Source excerpt:

▬▬▬

If you are having difficulty in attempting this assessment, you should discuss this in the first instance with the lecturer.

The assignment is worth 50 % of the overall assessment for this course

This assignment must be completed: As an individual piece of work.

Date work set (provisional): 27/01/2024

Date and time due in (provisional): 3pm on Monday, 11 March 2024

Standard lateness penalty will apply

Target date for return of marked work and full feedback (provisional): 8 April 2024 (tentatively within 4 working weeks, according to DIS policy)

Description

Using the Cypher statements given in the next section, you will create on Neo4j Desktop a graph database describing a fictitious social network where users share information about the books they have read. In this network, users can follow other users and rate the books they have read. The database contains information about the users (username and age), the books (id, title, genre, author and publisher), the “follows” relationships among the users, the “read” relationships between the users and the books, and the ratings of the users for the books they have read.

For the first exercise, you will create appropriate Cypher statements to retrieve information from the database (as described in the exercise). For the second exercise, you will think of some simple recommendation algorithms with which you would recommend users to follow or books to read to a user of the network and implement these algorithms using Cypher statements.

▬▬▬

Given data:
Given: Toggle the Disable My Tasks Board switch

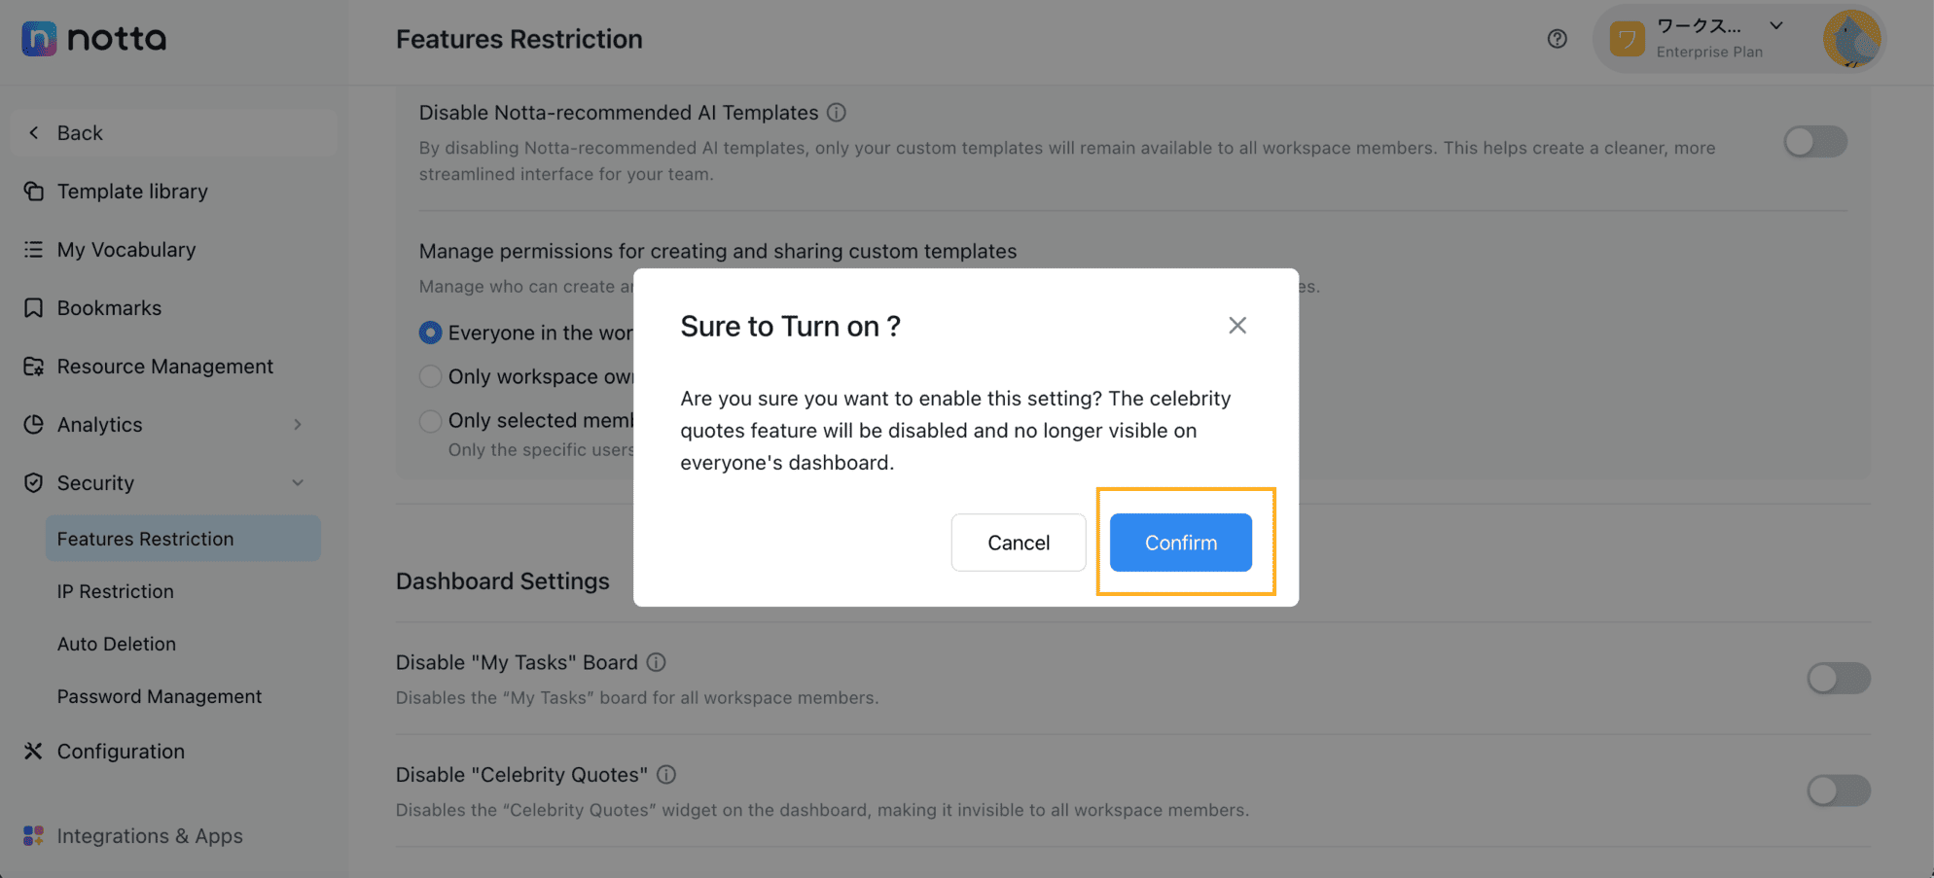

▬▬▬

By what time and date is work for the assignment brief due? The listing has nothing to do with the assignment brief.

3pm on Monday, 11 March 2024 (provisional).